GSB# 2001-1573, 2001-1578
UNION# 2001-0582-0054, 2001-0582-0055
IN THE MATTER OF AN ARBITRATION
Under
THE CROWN EMPLOYEES COLLECTIVE BARGAINING ACT
Before
THE GRIEVANCE SETTLEMENT BOARD
BETWEEN
Ontario Public Service Employees Union (Mondesir et al.)
Union
- and -
The Crown in Right of Ontario (Ministry of Community Safety and Correctional Services)
Employer
BEFORE
Daniel Harris
Vice-Chair
FOR THE UNION
Ed Holmes Ryder Wright Blair & Holmes LLP Barristers and Solicitors and Gavin Leeb Barrister and Solicitor
FOR THE EMPLOYER
Lisa Compagnone Counsel Management Board Secretariat
HEARING
June 9, 2005.
Decision
This is another interim application brought by the employer in the matter of the discharge grievances of Tim Collin and Robert Mondesir. The grievors were both found guilty on January 27, 2004 of being “parties” to an assault causing bodily harm against an inmate at the Toronto East Detention Centre. On April 29, 2004, the grievors received conditional discharges for “assault causing bodily harm,” as it is put on their Probation Orders. That is, the findings of guilt are in regard to the charge of assault causing bodily harm. That day two other co-accused had convictions registered against them. In the course of the reasons for sentence, the actions of one of the co-accused were described as particularly vicious. That is, the grievors were found guilty of an assault that was vicious and caused bodily harm, on the basis that they were parties to the assault.
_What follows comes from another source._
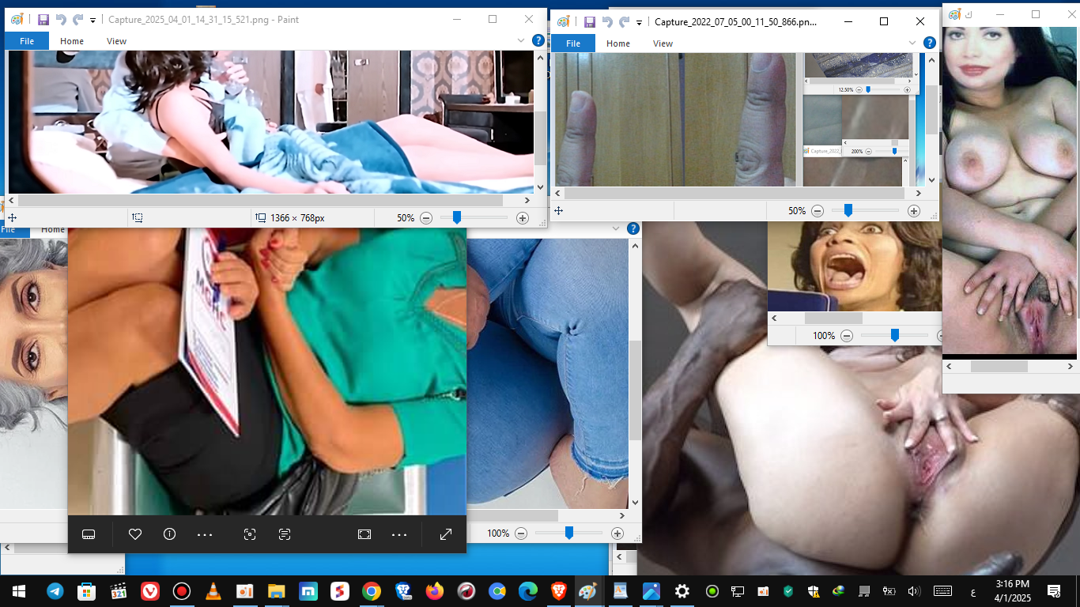Open VLC media player from taskbar
Viewport: 1080px width, 607px height.
coord(213,591)
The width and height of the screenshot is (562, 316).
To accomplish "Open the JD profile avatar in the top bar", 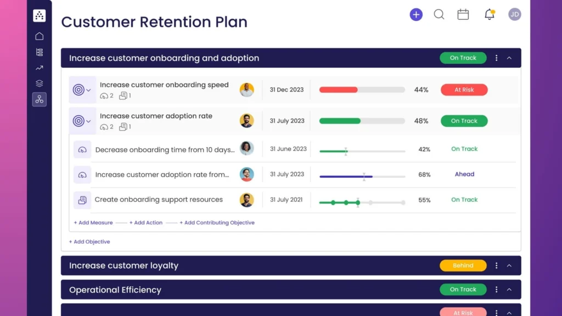I will [515, 14].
The employer previously brought an application to have the grievances summarily dismissed. That request was denied [see: Ministry of Community Safety and Correctional Services (Sammy et al) (2004), GSB #2001-0224 et al. (Harris, December 17, 2004)]. The employer subsequently provided the union with a proposed set of agreed facts, said to flow from the trial judge’s findings in her disposition of the criminal charges. Those facts were set out by reference to various numbered paragraphs in the trial judge’s reasons. The union agreed that some of those paragraphs bind this board but did not agree to the full list provided by the employer. As an aside, I note that in the course of hearing the parties’ submissions I did not call on the union for a response regarding paragraph 51 because it was apparent that it was not a finding of fact.
The employer now requests an “order” acknowledging that this Board is bound by all of the factual findings made by the trial judge and the findings of guilt made against these grievors. It also requests an order that the union disclose the material it intends to rely upon with respect to mitigation of the penalty. It characterizes this request as “identifying the issues in dispute”. It was also submitted that the employer needs to know what it needs to prove and what it does not need to prove.
On behalf of Mr. Collin, it was submitted that this application is an attempt by the employer to get a legal opinion from the Board as to what evidence it should call. In any event, the legal effect of City of Toronto and CUPE, Local 79, 2003 SCC 63, [2003] 3 S.C.R. 77 (S.C.C.) is to prevent the admission of evidence that would serve to impugn the findings of guilt of the trial judge who presided over the criminal charges.
On behalf of Mr. Mondesir it was also submitted that to adopt the employer’s approach would require a line-by-line parsing of the reasons of the trial judge which would be wasteful and an abuse of process. It was submitted that the onus is on the employer to prove that the discharge was just. No obligation arises on the part of the grievors until the employer has put in its case.
Reasons for Decision
Reduced to first principles, the resolution of the employer’s preliminary request is reasonably straightforward. It seeks to draw from the criminal findings various facts which it says bind this board. It has forwarded a proposed list of such facts to union counsel. In some instances, the union agrees that those are facts that need not be proven. As to the remaining proposed facts, the union does not agree that those facts need not be proven.
It falls to the employer to decide how to prove those facts. If it is of the view that, as a matter of law, it need do no more than assert them as the trial judge’s findings then it need call no evidence. However, I am not prepared to tell the employer at the outset of its case how it should proceed. This is an adversarial proceeding. The union has agreed to some facts and not to others. It is for the employer to decide how it will establish any other material facts it believes it requires in order to discharge its onus to prove that these two grievors were justly discharged from their positions as unclassified correctional officers in the context of their having been found guilty of a criminal assault that caused bodily harm to an inmate.
The employer’s application is dismissed.